- Task details -
Leave out all pictures. Return exactly the lines from the top of the material through the line containing "Manipulations (293, 2190)".

- Data for the task -
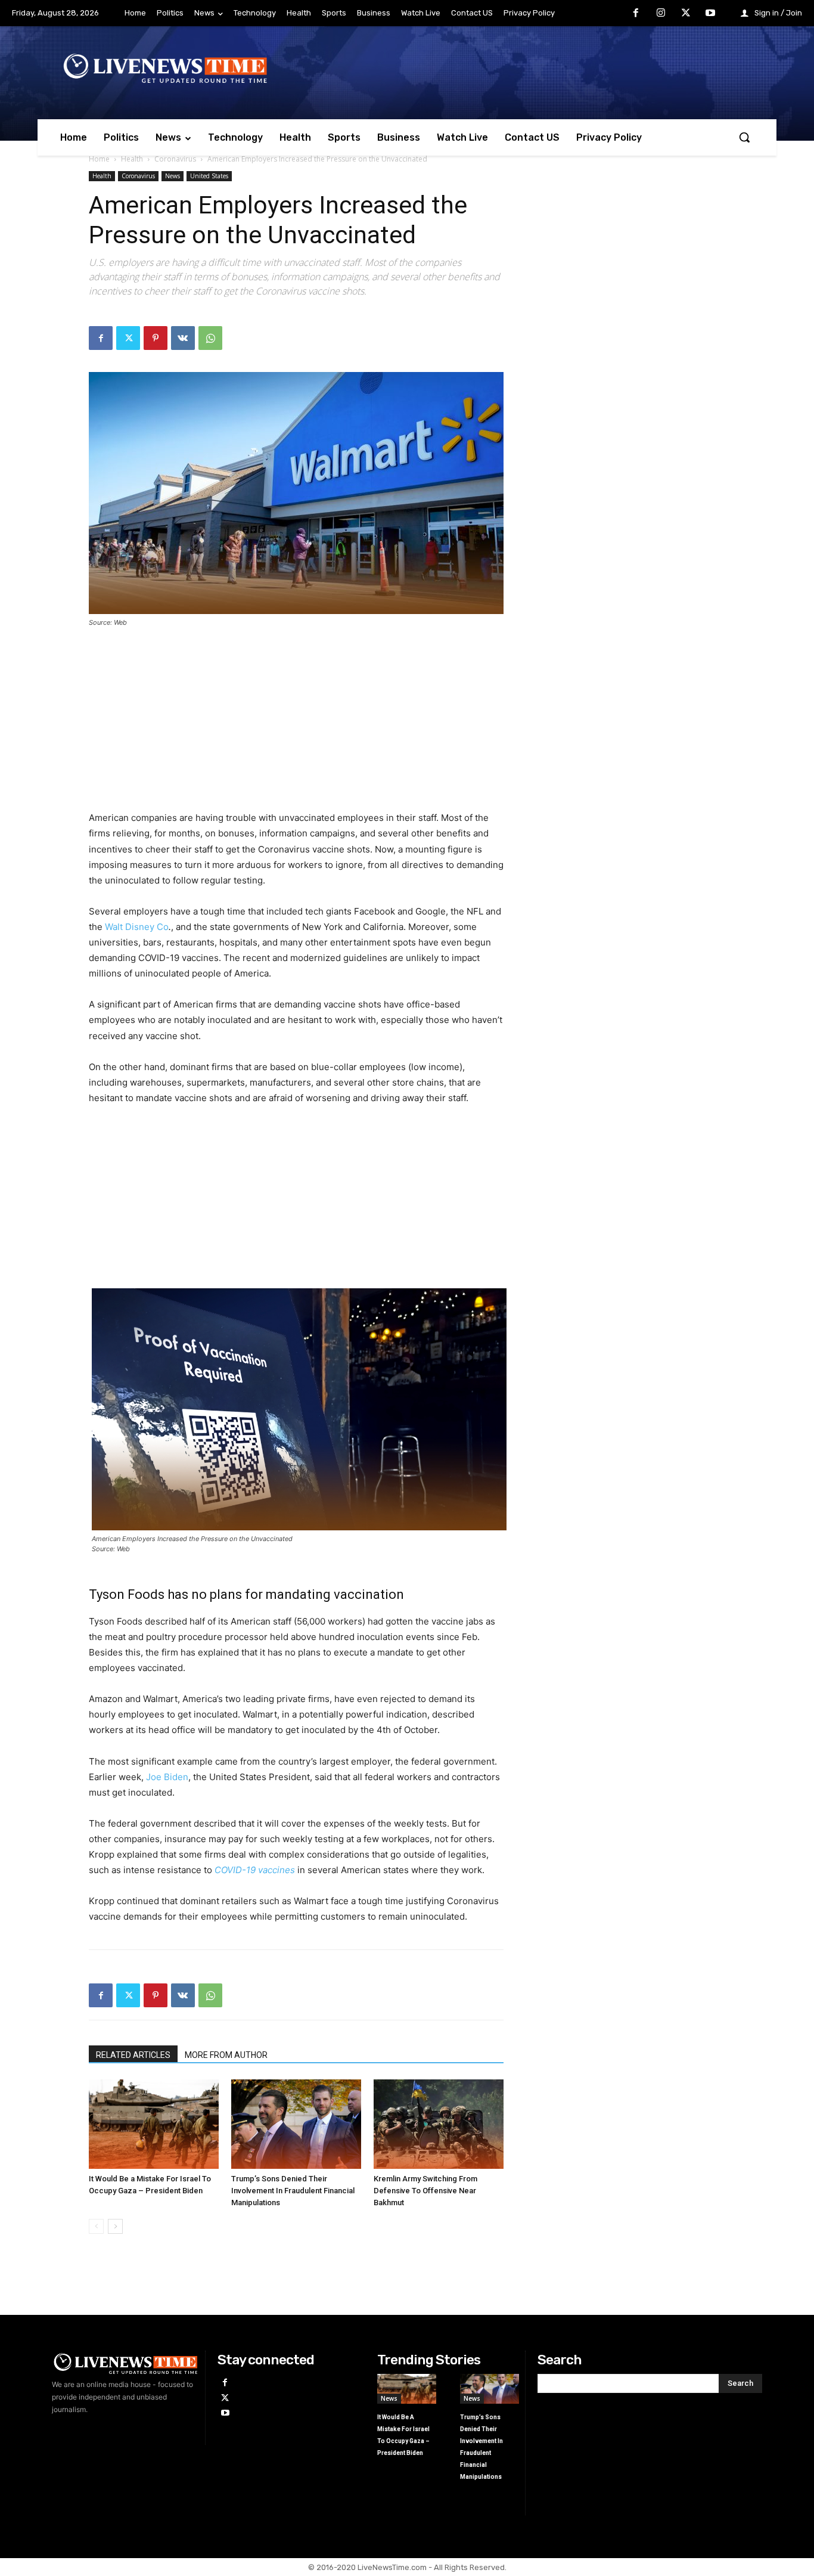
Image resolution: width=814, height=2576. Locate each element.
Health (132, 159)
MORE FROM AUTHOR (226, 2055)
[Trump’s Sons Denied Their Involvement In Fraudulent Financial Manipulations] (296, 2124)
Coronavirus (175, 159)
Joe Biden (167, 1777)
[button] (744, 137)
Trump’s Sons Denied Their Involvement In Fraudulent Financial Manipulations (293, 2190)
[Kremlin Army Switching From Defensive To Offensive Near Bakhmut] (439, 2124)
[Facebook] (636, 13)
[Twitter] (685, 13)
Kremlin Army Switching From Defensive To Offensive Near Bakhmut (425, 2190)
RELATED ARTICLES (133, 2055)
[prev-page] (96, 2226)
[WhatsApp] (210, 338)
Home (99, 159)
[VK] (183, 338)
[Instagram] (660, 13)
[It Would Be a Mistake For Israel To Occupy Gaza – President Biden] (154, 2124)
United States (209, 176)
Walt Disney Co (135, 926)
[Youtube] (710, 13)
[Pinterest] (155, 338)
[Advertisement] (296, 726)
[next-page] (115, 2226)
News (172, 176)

- Expected answer -
Image resolution: width=814, height=2576. Locate each element.
Health (132, 159)
MORE FROM AUTHOR (226, 2055)
[Trump’s Sons Denied Their Involvement In Fraudulent Financial Manipulations] (296, 2124)
Coronavirus (175, 159)
Joe Biden (167, 1777)
[button] (744, 137)
Trump’s Sons Denied Their Involvement In Fraudulent Financial Manipulations (293, 2190)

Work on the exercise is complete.